Na história da entrada em Jerusalém reconhecemos o caráter falacioso de todos os estados extáticos. Todo entusiasmo apenas extático surge quando o homem obedece apenas à Natureza. É bom, sem dúvida, que sejamos capazes de vivenciar alegria e entusiasmo diante das imagens da primavera, no convívio com crianças, no encontro dos milagres da juventude e do amor. Certamente não gostaríamos de dispensar esse entusiasmo natural. Mas devemos saber e reconhecer que é perigoso confundi-lo com a própria vida. O entusiasmo apenas natural se origina, em realidade, do homem apenas corpóreo.
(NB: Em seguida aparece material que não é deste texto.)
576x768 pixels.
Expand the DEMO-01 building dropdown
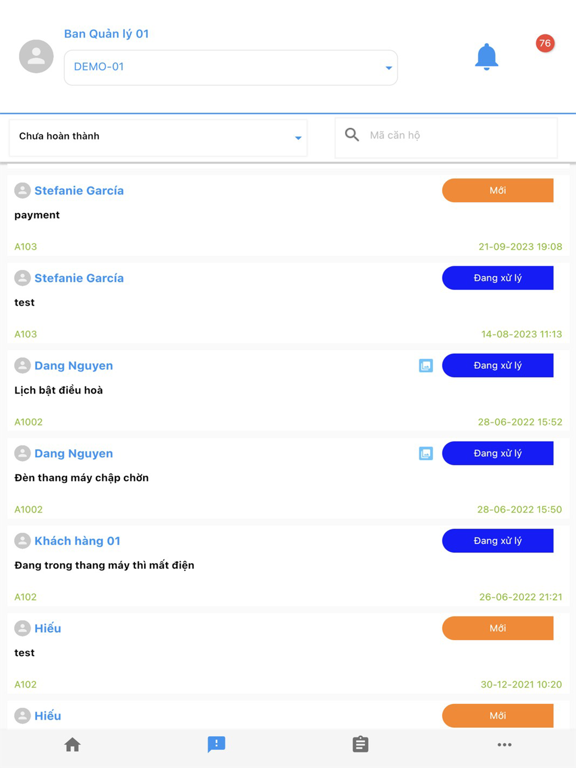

Só em momentos ocasionais se ergue à altura do espírito. O verdadeiro entusiasmo, que persiste no “hosana” e não se transforma em “crucificai-o”, não se forma de baixo para cima, mas de cima para baixo, nasce quando o espiritual se enraíza no ser humano, quando a faísca divina se realiza e se encarna na terra.